La delibera ARERA n. 386/2023 e un comunicato del 27 gennaio 2025 hanno indicato che i versamenti delle componenti perequative TARI (UR1,a e UR2,a) vadano calcolati su quanto “bollettato/accertato”, non su quanto “effettivamente riscosso”. Questo sposta sui Comuni il rischio di mancata riscossione e crea incertezza normativa e finanziaria.
Si contesta anche un profilo costituzionale (art. 23): non si possono imporre prestazioni patrimoniali senza una legge; ARERA non può introdurre nuove pretese di versamento su somme non incassate.

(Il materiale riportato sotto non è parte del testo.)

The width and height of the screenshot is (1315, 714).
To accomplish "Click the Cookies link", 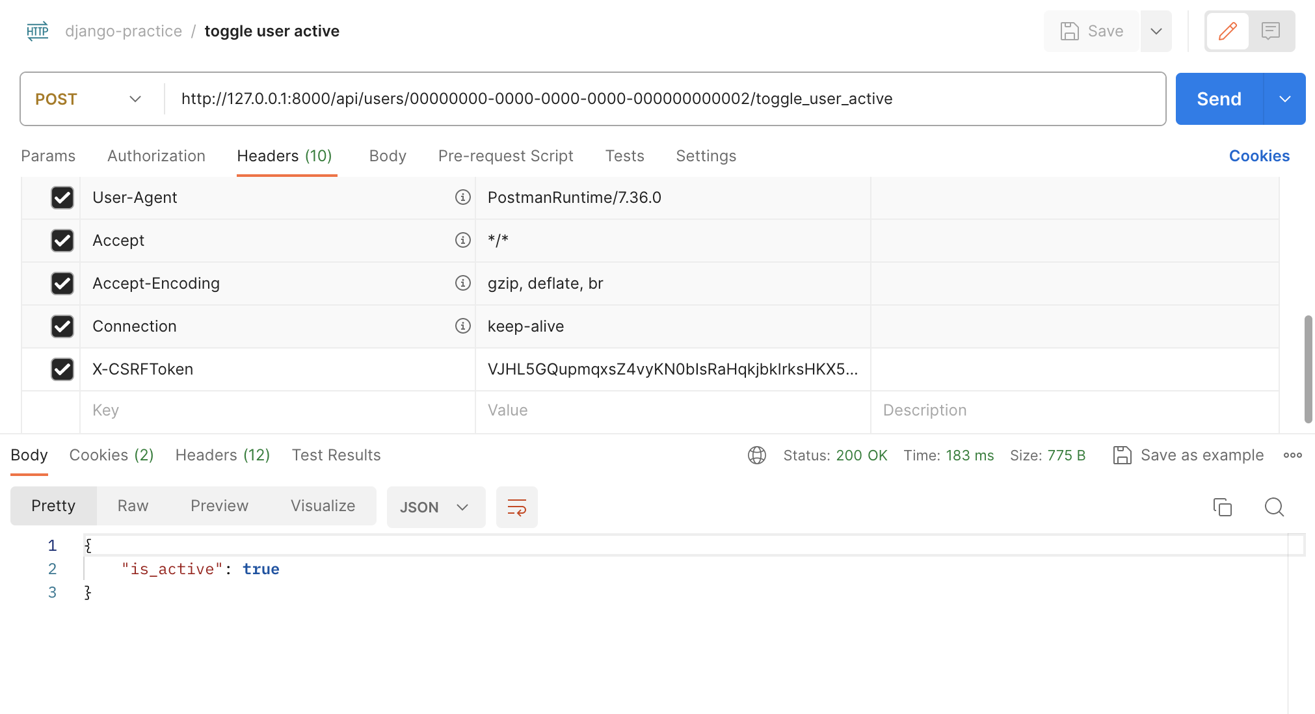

Gli effetti sui bilanci sono concreti: tensioni di cassa per anticipazioni, incremento del Fondo crediti di dubbia esigibilità per residui non incassati, rischio di debiti fuori bilancio; con la futura UR3 il problema si aggraverebbe, perché si chiederebbero versamenti anche in assenza di addebito e incasso. Chi ha riversato solo il riscosso rischia gli interessi moratori previsti dalla 386/2023.
ASMEL, che rappresenta 4.700 enti, ha presentato un’istanza di autotutela ad ARERA e CSEA per ripristinare certezza e sostenibilità: chiede che il calcolo avvenga “sul riscosso”, con acconti trimestrali stimati e conguaglio annuale sugli incassi effettivi; in subordine, un coefficiente standard per neutralizzare l’inesigibile; un calendario dei flussi coerente con la stagionalità TARI; la moratoria di interessi e oneri per gli enti che applicano il criterio sul riscosso; e un tavolo tecnico congiunto ARERA–CSEA–ASMEL.
Se l’istanza non verrà accolta, ASMEL sosterrà i Comuni anche con patrocinio legale gratuito. La magistratura contabile ha dichiarato inammissibile la questione sul criterio di quantificazione, rinviando la controversia alle sedi giurisdizionali: la partita si sposta quindi sul piano giudiziario.